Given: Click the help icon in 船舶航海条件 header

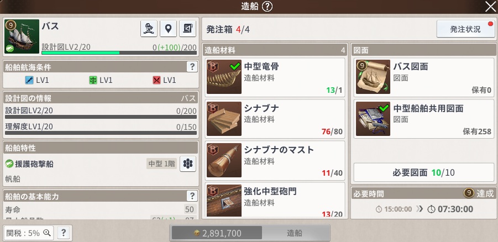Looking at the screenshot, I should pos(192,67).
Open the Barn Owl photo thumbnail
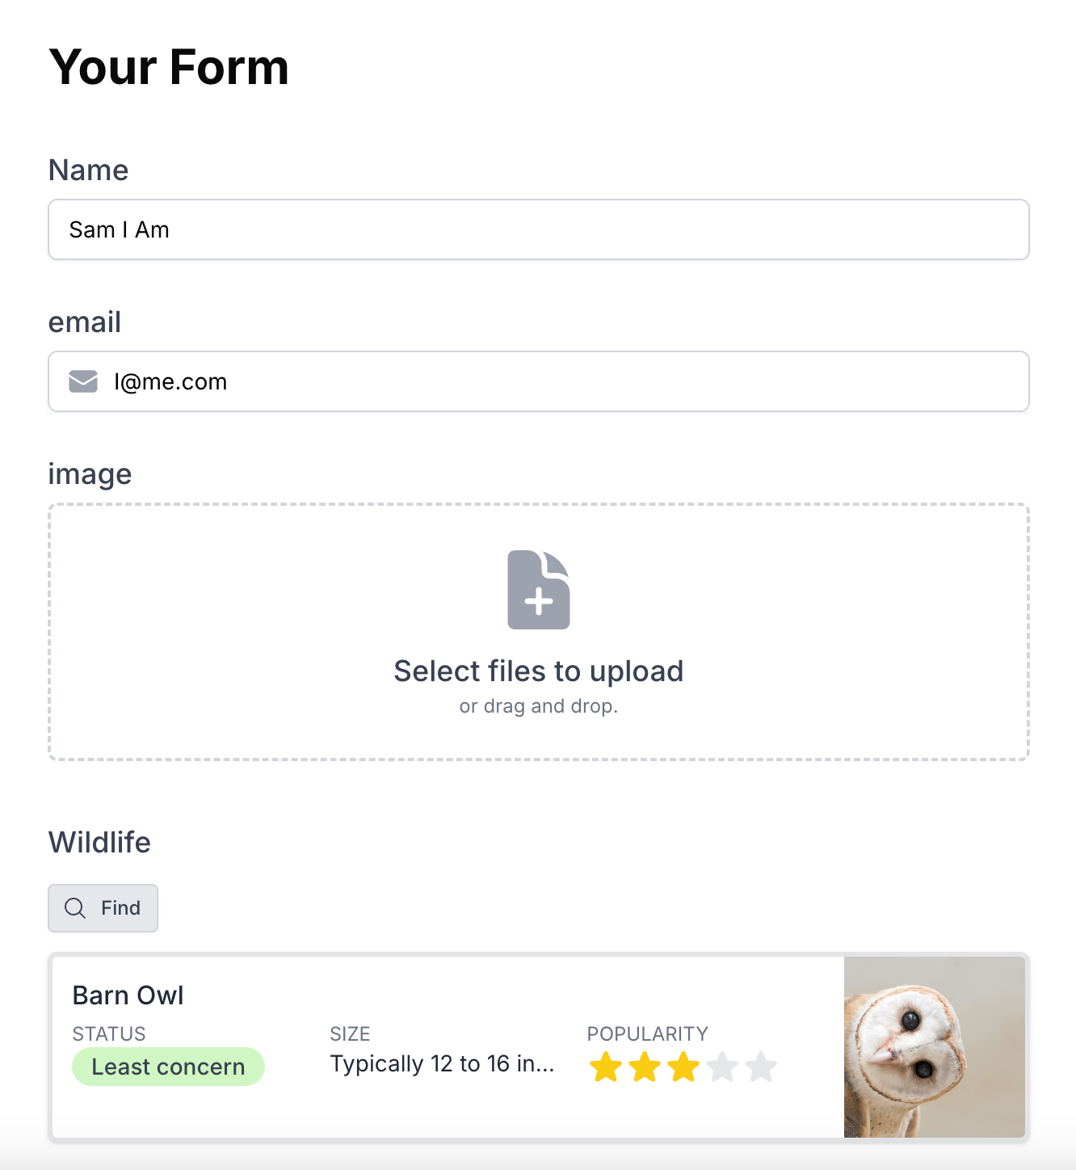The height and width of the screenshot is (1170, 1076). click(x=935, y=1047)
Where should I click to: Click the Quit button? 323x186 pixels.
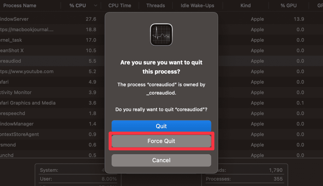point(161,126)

**TASK:** In your copy of the records above, include no pictures and match every line exactly.

**OUTPUT OF THE EXERCISE:**
Given: Click the help icon in 船舶航海条件 header

Looking at the screenshot, I should pos(192,67).
Open the Barn Owl photo thumbnail
The height and width of the screenshot is (1170, 1076). click(x=935, y=1047)
Where should I click to: Click the Quit button? 323x186 pixels.
point(161,126)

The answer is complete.